┌────────
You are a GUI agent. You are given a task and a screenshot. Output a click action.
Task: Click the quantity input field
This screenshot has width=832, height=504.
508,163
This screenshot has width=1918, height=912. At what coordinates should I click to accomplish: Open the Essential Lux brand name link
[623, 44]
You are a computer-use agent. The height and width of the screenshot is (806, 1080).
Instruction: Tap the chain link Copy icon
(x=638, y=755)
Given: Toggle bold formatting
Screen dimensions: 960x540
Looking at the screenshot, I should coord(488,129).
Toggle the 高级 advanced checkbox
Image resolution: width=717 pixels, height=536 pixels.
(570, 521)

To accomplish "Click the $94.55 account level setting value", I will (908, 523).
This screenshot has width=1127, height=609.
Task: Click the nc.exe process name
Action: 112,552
└────────
**WHAT THIS TASK INVOLVES:** All lines from the one containing "Instruction: Tap the chain link Copy icon" to the last line above should be reproduced exactly, and no other lines should be given.

**WORKED SOLUTION:**
Instruction: Tap the chain link Copy icon
(x=638, y=755)
Given: Toggle bold formatting
Screen dimensions: 960x540
Looking at the screenshot, I should coord(488,129).
Toggle the 高级 advanced checkbox
Image resolution: width=717 pixels, height=536 pixels.
(570, 521)

To accomplish "Click the $94.55 account level setting value", I will (908, 523).
This screenshot has width=1127, height=609.
Task: Click the nc.exe process name
Action: 112,552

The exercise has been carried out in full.